Exercise brief
Here the job is to copy the data exactly and to exclude every image from it.

Records provided
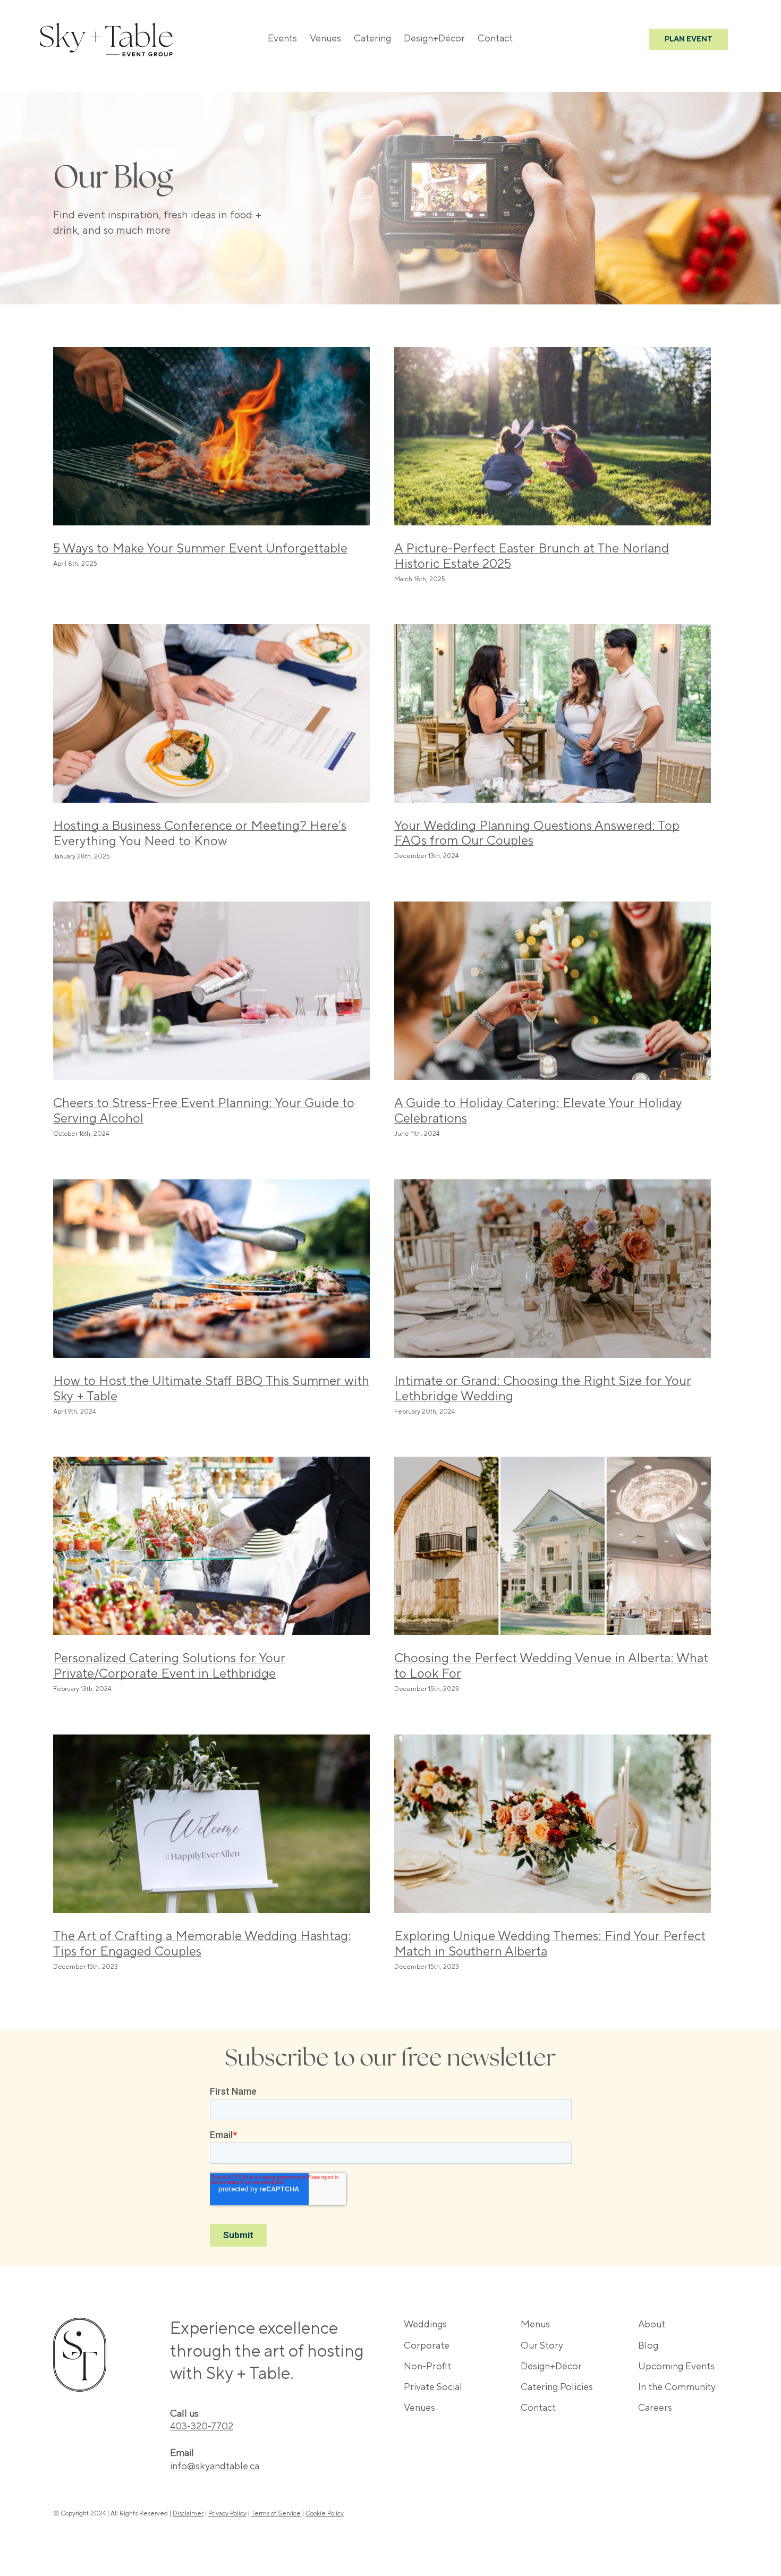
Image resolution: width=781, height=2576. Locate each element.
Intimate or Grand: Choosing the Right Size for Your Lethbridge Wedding (542, 1389)
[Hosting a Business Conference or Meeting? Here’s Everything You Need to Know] (211, 713)
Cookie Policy (324, 2514)
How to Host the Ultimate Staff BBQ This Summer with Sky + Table (211, 1389)
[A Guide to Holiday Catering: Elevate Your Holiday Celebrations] (552, 991)
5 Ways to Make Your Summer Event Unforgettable (200, 548)
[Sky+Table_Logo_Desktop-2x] (106, 28)
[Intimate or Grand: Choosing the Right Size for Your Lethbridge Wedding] (552, 1268)
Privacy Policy (227, 2514)
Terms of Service (276, 2514)
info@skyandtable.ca (214, 2466)
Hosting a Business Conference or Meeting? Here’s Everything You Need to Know (199, 833)
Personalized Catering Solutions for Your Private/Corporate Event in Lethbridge (169, 1666)
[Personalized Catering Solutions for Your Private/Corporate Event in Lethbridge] (211, 1546)
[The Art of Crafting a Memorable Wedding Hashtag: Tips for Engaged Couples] (211, 1824)
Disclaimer (188, 2514)
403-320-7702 (201, 2426)
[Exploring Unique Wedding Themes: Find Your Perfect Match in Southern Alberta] (552, 1824)
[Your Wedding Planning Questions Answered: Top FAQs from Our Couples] (552, 713)
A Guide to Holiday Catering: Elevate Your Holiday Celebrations (538, 1111)
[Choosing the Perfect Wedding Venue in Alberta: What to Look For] (552, 1546)
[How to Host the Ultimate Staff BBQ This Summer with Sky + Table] (211, 1268)
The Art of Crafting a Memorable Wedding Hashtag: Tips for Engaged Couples (202, 1944)
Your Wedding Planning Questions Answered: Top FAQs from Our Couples (537, 833)
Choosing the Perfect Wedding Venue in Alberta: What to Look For (551, 1666)
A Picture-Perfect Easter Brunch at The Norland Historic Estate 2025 (531, 556)
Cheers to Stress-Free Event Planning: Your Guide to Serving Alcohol (203, 1111)
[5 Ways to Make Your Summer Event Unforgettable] (211, 436)
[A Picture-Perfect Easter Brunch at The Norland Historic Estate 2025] (552, 436)
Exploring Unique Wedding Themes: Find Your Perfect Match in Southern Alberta (550, 1944)
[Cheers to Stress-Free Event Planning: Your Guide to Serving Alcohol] (211, 991)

Result of this task
Image resolution: width=781, height=2576. Locate each element.
Intimate or Grand: Choosing the Right Size for Your Lethbridge Wedding (542, 1389)
[Hosting a Business Conference or Meeting? Here’s Everything You Need to Know] (211, 713)
Cookie Policy (324, 2514)
How to Host the Ultimate Staff BBQ This Summer with Sky + Table (211, 1389)
[A Guide to Holiday Catering: Elevate Your Holiday Celebrations] (552, 991)
5 Ways to Make Your Summer Event Unforgettable (200, 548)
[Sky+Table_Logo_Desktop-2x] (106, 28)
[Intimate or Grand: Choosing the Right Size for Your Lethbridge Wedding] (552, 1268)
Privacy Policy (227, 2514)
Terms of Service (276, 2514)
info@skyandtable.ca (214, 2466)
Hosting a Business Conference or Meeting? Here’s Everything You Need to Know (199, 833)
Personalized Catering Solutions for Your Private/Corporate Event in Lethbridge (169, 1666)
[Personalized Catering Solutions for Your Private/Corporate Event in Lethbridge] (211, 1546)
[The Art of Crafting a Memorable Wedding Hashtag: Tips for Engaged Couples] (211, 1824)
Disclaimer (188, 2514)
403-320-7702 (201, 2426)
[Exploring Unique Wedding Themes: Find Your Perfect Match in Southern Alberta] (552, 1824)
[Your Wedding Planning Questions Answered: Top FAQs from Our Couples] (552, 713)
A Guide to Holiday Catering: Elevate Your Holiday Celebrations (538, 1111)
[Choosing the Perfect Wedding Venue in Alberta: What to Look For] (552, 1546)
[How to Host the Ultimate Staff BBQ This Summer with Sky + Table] (211, 1268)
The Art of Crafting a Memorable Wedding Hashtag: Tips for Engaged Couples (202, 1944)
Your Wedding Planning Questions Answered: Top FAQs from Our Couples (537, 833)
Choosing the Perfect Wedding Venue in Alberta: What to Look For (551, 1666)
A Picture-Perfect Easter Brunch at The Norland Historic Estate 2025 (531, 556)
Cheers to Stress-Free Event Planning: Your Guide to Serving Alcohol (203, 1111)
[5 Ways to Make Your Summer Event Unforgettable] (211, 436)
[A Picture-Perfect Easter Brunch at The Norland Historic Estate 2025] (552, 436)
Exploring Unique Wedding Themes: Find Your Perfect Match in Southern Alberta (550, 1944)
[Cheers to Stress-Free Event Planning: Your Guide to Serving Alcohol] (211, 991)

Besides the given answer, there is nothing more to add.